По пути вспомнил, что было нам в дом неожиданное письмо от Дмитрия Сергеевича после смерти нашей дочери, в котором он горько и чисто выражал нам свое сочувствие, понимаю, писал он, что это такое. Вот и догадался я, что эти неуклюжие, но теплые рукавички связала ему дочь, и этакую-то драгоценность он пытался отдать мне, пытался утешить хоть немножко в горе.
Ах, Дмитрий Сергеевич, Дмитрий Сергеевич! Вы помогли мне понять не только книгами своими, но и тем мимоходным поступком, что истинная интеллигентность заключается еще в том, и, может быть, прежде всего в том, чтобы уметь почувствовать чужую беду как свою, чужое горе — как свое и попытаться смягчить боль участием своим, проявлением сердечности.
В России всегда был недостаток таких людей, истинных интеллигентов и патриотов. После смерти академика Лихачева этой забедовавшей стране остро будет его недоставать. Дыру в тлелом полотне нашей культуры залатать не скоро удастся, может, и вообще не удастся при том одичании, которым охвачен наш народ.
Тогда, на вологодском вокзале, сказали мы Николаю Рубцову растроганно: «Спасибо!» Марья Семеновна уверила его, что она сама умеет вязать, и, взяв под руку поэта, мы повели его к машине. Скоро оказались мы в квартире-хрущевке, приготовленной для нас, обмыли новоселье, сидя кто где, кто как, в основном на газетах, расстеленных на полу.
То новоселье затянулось, очень уж мне понравилась тихая, почти благостная в ту пору Вологда, вологодские ребята, и очухался я не скоро, за письменный стол вплотную сел уже в другой квартире, правда, на этой же улице Урицкого (ныне ей вернули прежнее название — Козельская). Эту самую улицу перекрыли на период стройки, а я, спьяну, не иначе, решил, что навсегда, и попросился в тихое место, в квартиру из четырех комнат. Власти города к писателям относились с непритворной любовью, я быстренько переместился на новое место, и, истосковавшись по столу, набросился на работу.

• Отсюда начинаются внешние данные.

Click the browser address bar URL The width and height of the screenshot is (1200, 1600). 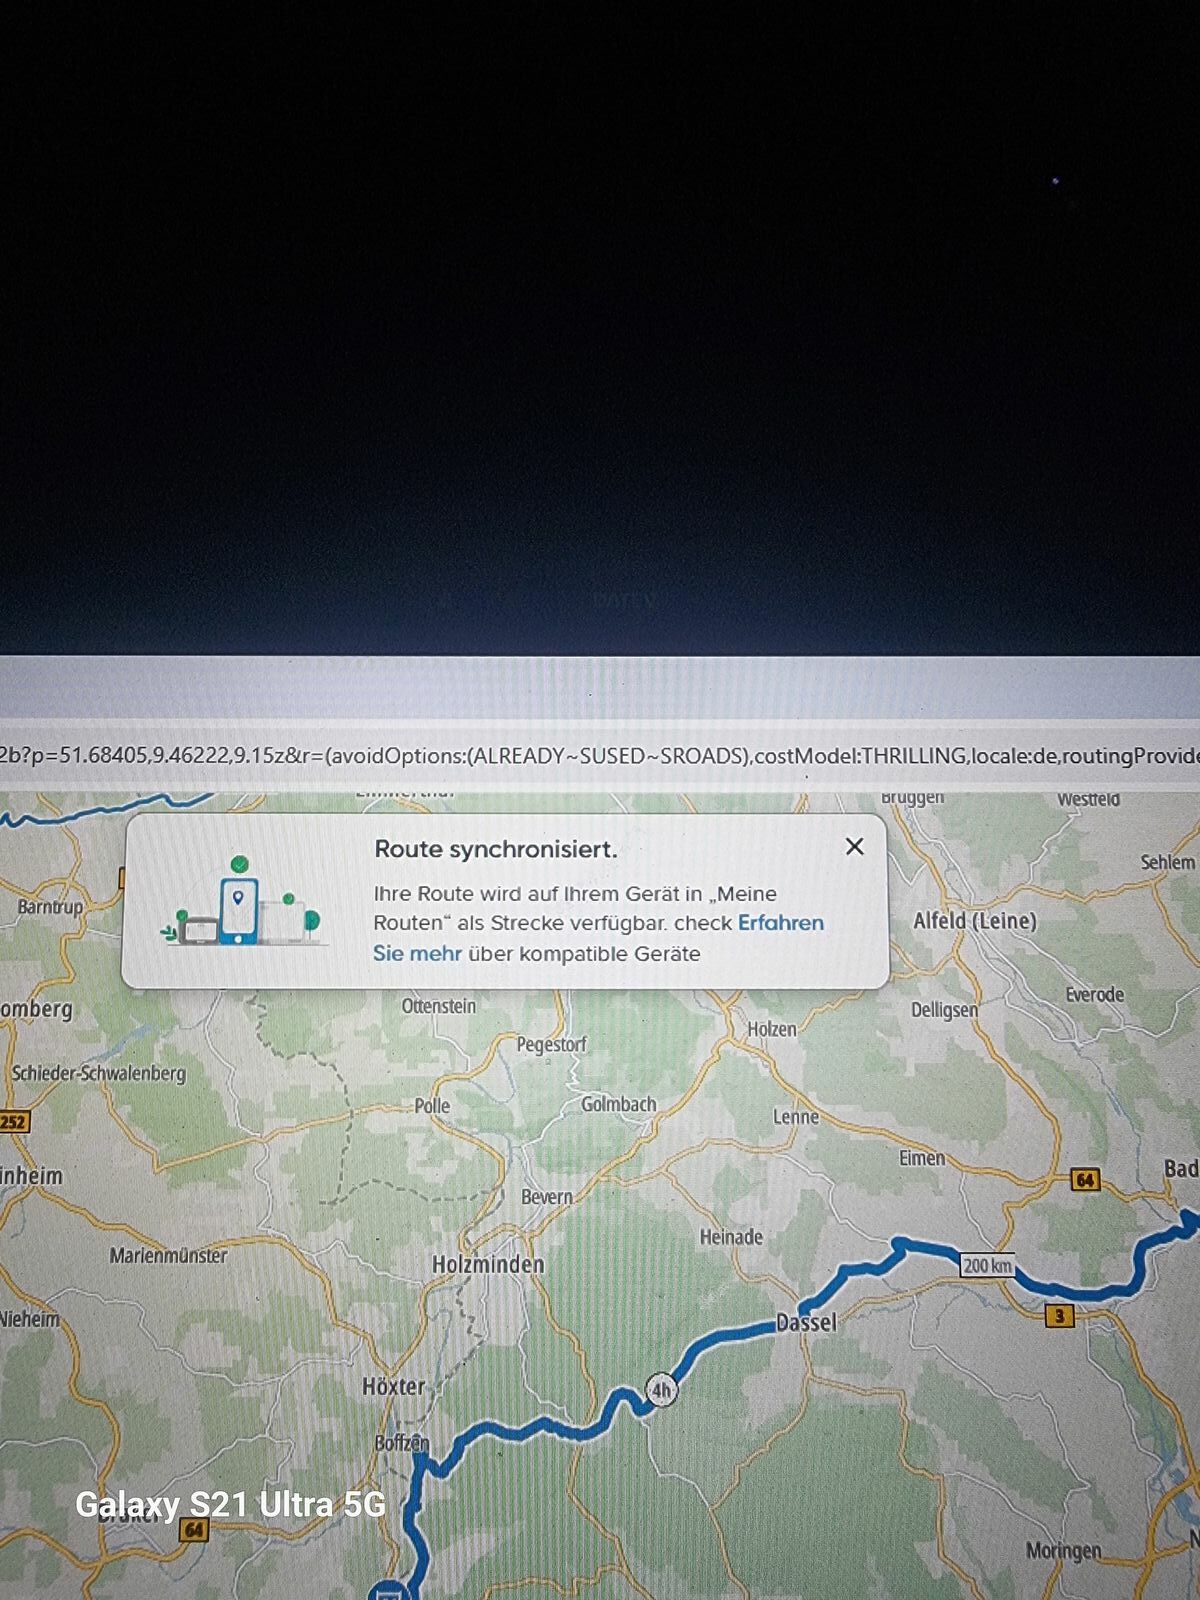(x=600, y=756)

Много сделал за короткое время и далеко уже «въехал» в «Царь-рыбу», когда почувствовал полное истощение сил. Навалившуюся усталость надо было как-то снимать, сбрасывать, ликвидировать.

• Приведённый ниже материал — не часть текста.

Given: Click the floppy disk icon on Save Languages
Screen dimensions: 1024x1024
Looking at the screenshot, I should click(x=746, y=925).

Я знал лишь два способа отвлечения от стола — тайга и рыбалка. Как-то собрались артельно в Союзе писателей, и я сказал, что вот треплетесь, треплетесь про рыбалку, товарищи писатели, а сдвигов нету никаких.
— Сейчас, сейчас будет тебе сдвиг! — пообещал Виктор Коротаев и начал обзванивать загородных знакомых. Откликнулись из Усть-Кубены, районного центра, лету до которого пятнадцать или двадцать минут. Лететь надо завтра утром.

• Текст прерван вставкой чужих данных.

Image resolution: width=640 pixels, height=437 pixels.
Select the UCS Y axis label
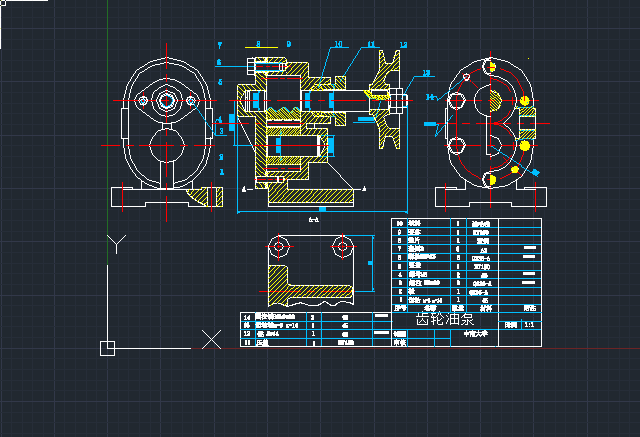click(117, 243)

Как и где тут пригодился Рубцов, я не мог потом вспомнить. Трое мы и полетели в Усть-Кубену на весело трещащем, хотя и пропаще скрипящем самолетике.
Прилетели. Пошли искать товарища, который нас горячо зазывал. Нет нигде. Редактор местной газеты вытаращил на нас глаза: «Чего ж не предупредили? Где я вам возьму лодку?»
Сунулись еще в два-три места — везде отлуп. Или заняты, или прячутся от нас местные витии, наобещавшие с три короба. Запсиховал наш главный артельщик, ругается, бородой трясет. Время к обеду тянется, но мы еще воды-то не видели и вблизи. Как водится в Расее в таких крайних случаях, нашлась женщина, уже не молодая, грустная, когда-то учившаяся с Коротаевым в пединституте, и сказала, чтоб мы у нее пообедали, она тем временем чего-нибудь сообразит.
Отобедав, мы еще погуляли по Усть-Кубене, побывали в книжном магазинчике, с весны затопленном. В магазинчике все еще по пояс стояла вода и плавали в ней пачками связанные иль развернутые книги, нарядные подписные издания, из золотой библиотеки «Детгиза», из серии мировой литературы «Худлита» и прочая, прочая. На пороге магазина сидела пожилая тетка, сморкаясь в передник, жаловалась нам на стихийное бедствие, на власти, на всех, кто под руку подвернется, но сама ничего не делала, ни одной книги наружу не вынесла.